Finally, the measurement of specific aspects of the training program can
provide important information about what aspects of the training program can be
improved in the future.
Level
1 evaluation relies on the measurement of attitudes, usually through the use of
a questionnaire. It is important to include closed-ended items (including
rating scales) as well as open-ended items on your questionnaire. Here are two
open-ended items that I like:
· In your view, what were the
three most important weaknesses of the program?
· In your view, what were the
three most important strengths of the program?
It
is important to learn the weaknesses, as well as the strengths, in order to
improve a program. Do not be afraid to ask about program weaknesses!
When
having participants fill out questionnaires, it is best not to have them put
their names on the instruments because of the advantages of anonymity over
confidentiality. If they do not put their names on the instruments, you can
assure anonymity and they may be more
likely to be more honest in their answers.
The
following point applies to all four levels of Kirkpartick’s outcome evaluation,
but I will only state it here: Evaluators should establish performance standards
on the outcomes, when possible, so that the four steps in the logic of
evaluation can be utilized and evaluative judgments can be made. Also, don’t
forget Kirkpatrick’s last piece of advice to communicate the results because
utilization of evaluation results will not happen without dissemination and
communication.
Here
are a few advantages of level one evaluation:
· You will know how the
participants felt about the training event.
· It may point out content
areas that trainees felt were missing from the training event.
· It will tell you how engaged
the participants felt by the training event.
· It can provide information
about overall participant reaction as well as participant feedback and
evaluation of specific aspects of the training event.
· Detailed level one
evaluation can provide formative evaluation information that can be used
to improve future versions of the training program (e.g., you can fix the
things the participants disliked about the program and add the things they felt
was missing).
Level 2—Learning
Here
your goal is to determine what the training program participants learned during
the training event. Because the training instructor should have specific learning
objectives, one hopes to find clear learning outcomes. Learning outcomes
can include changes in knowledge (e.g., What are the key differences
between Windows 95 and Windows ME?), skills (Can the participant upload
a new operating system to a computer), or attitudes (Have participants’

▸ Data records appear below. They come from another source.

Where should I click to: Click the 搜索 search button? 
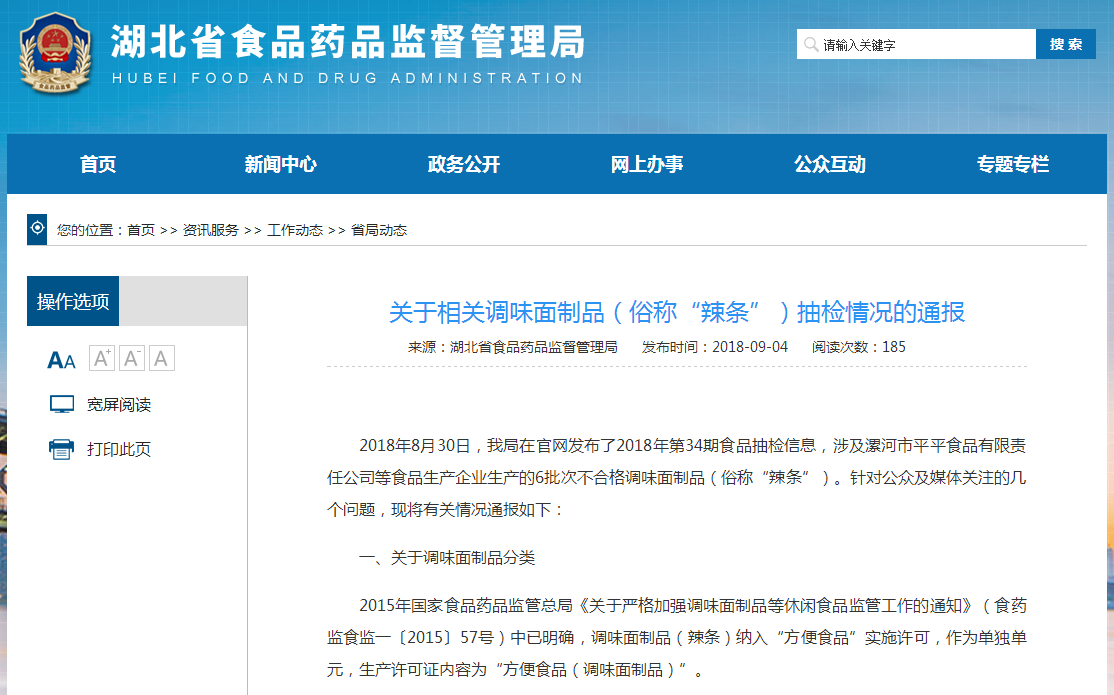pos(1066,44)
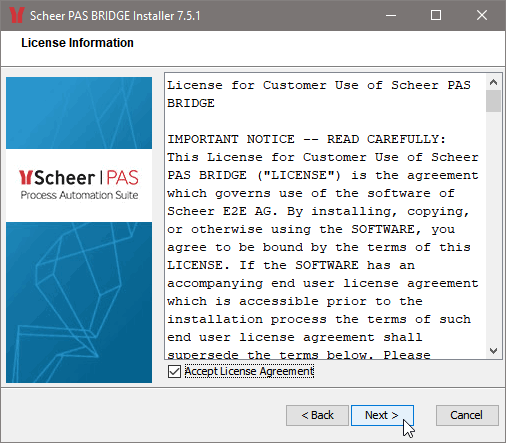Viewport: 506px width, 443px height.
Task: Return to previous step with Back
Action: click(x=317, y=415)
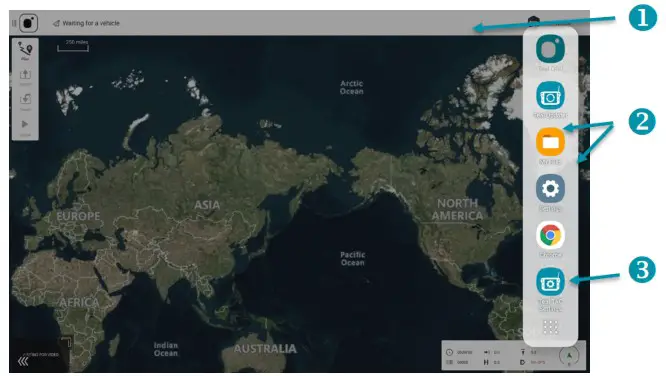Click the Takeoff upload-arrow tool icon
The width and height of the screenshot is (666, 376).
click(25, 76)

attitudes toward computers improved?). Some training events will emphasize
knowledge, some will emphasize skills, some will emphasize attitudes, and some
will emphasize multiple learning outcomes. The evaluation should focus on
measuring what was covered in the training event (i.e., the learning
objectives).
Level
two evaluation should be done immediately after the training event to determine
if participants gained the knowledge, skills, or attitudes. A couple of issues
here are (a) how shall one measure knowledge, skills, and attitudes, and (b)

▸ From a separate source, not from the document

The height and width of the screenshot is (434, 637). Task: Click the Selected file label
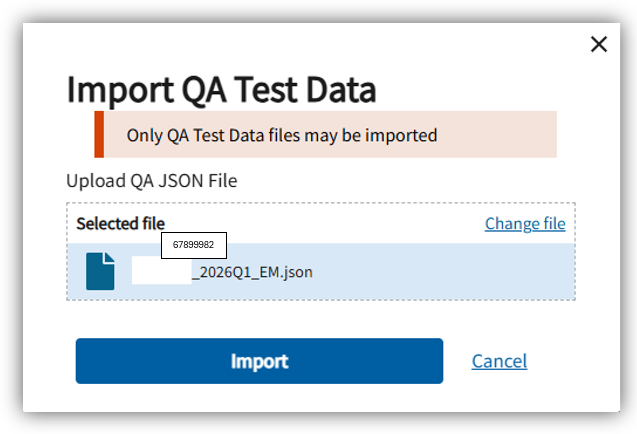[x=120, y=224]
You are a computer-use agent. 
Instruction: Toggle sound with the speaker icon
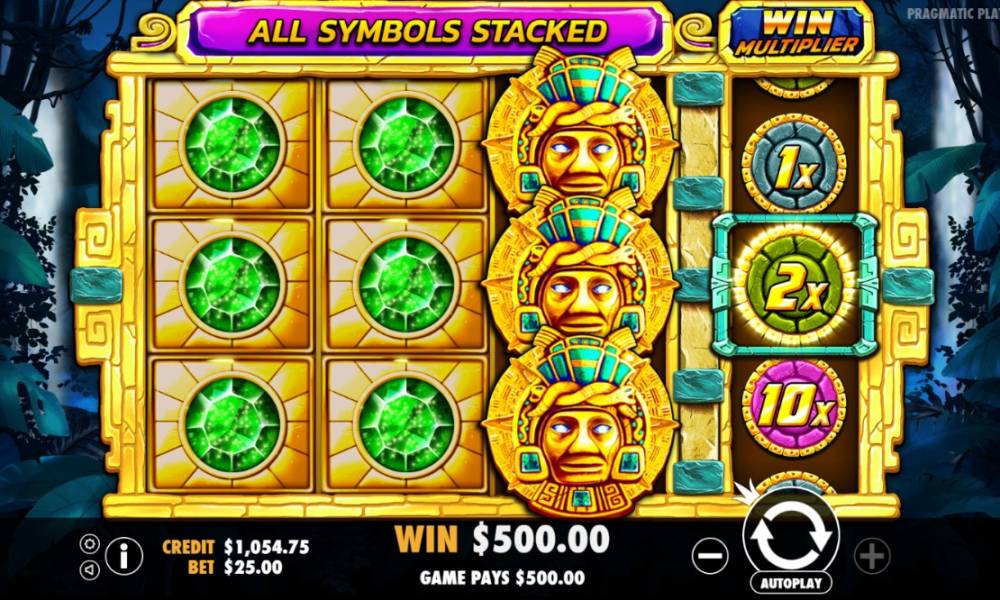coord(89,569)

what research design should be use to demonstrate improvement in level two
outcomes?
First,
let’s talk about the measurement of level two outcomes. Knowledge is
typically measured using already available or instructor constructed achievement
tests (i.e., tests designed to measure the degree of learning
that has taken place). In the training environment, these tests are usually
criterion-referenced. Note that norm-referenced tests are
traditional standardized tests that are constructed to maximize individual
differences and to allow comparison of individuals to an external norming
group. A normal curve often characterizes the performance distribution of the
norming group. In contrast, criterion-referenced tests are
constructed to determine whether learners have mastered one or more learning
objectives and these tests include a cutoff point (pass/fail). The results of
criterion-referenced tests often take the form of a negatively skewed
curve, where the vast majority of the learners have reached or surpassed the
criterion or cut-off point (i.e., the point at which one must reach in order to
pass the test) and only a few learners have lower scores. In constructing a
criterion-referenced test, you should develop a pool of items potentially
measuring the content, have a panel of experts examine the items, pilot test
the selected items, and analyze each item for item difficulty (i.e., the
percentage of people who answer the item correctly), item discrimination
(i.e., the high performers should be more likely to get the item correct than
low performers if it is a good item), and distractor effectiveness (are
the distractors working well?). Eliminate items with poor performance on
difficulty (i.e., items that are too hard or too simple), discrimination (i.e.,
items that the low/less knowledgeable performers are more likely to get correct
than the high/knowledgeable performers), and items whose distractors do not
work well (e.g., an item where all incorrect responses are for only one
distractor).
Skills typically require some kind
of motor or manual response on the examinee’s part, or some kind of
manipulation; therefore, a performance test is used. A
performance test is just a test that requires the test taker to create a
product or demonstrate a process. Obviously the goal is to determine whether
each person can perform the skills they have been taught in the training event.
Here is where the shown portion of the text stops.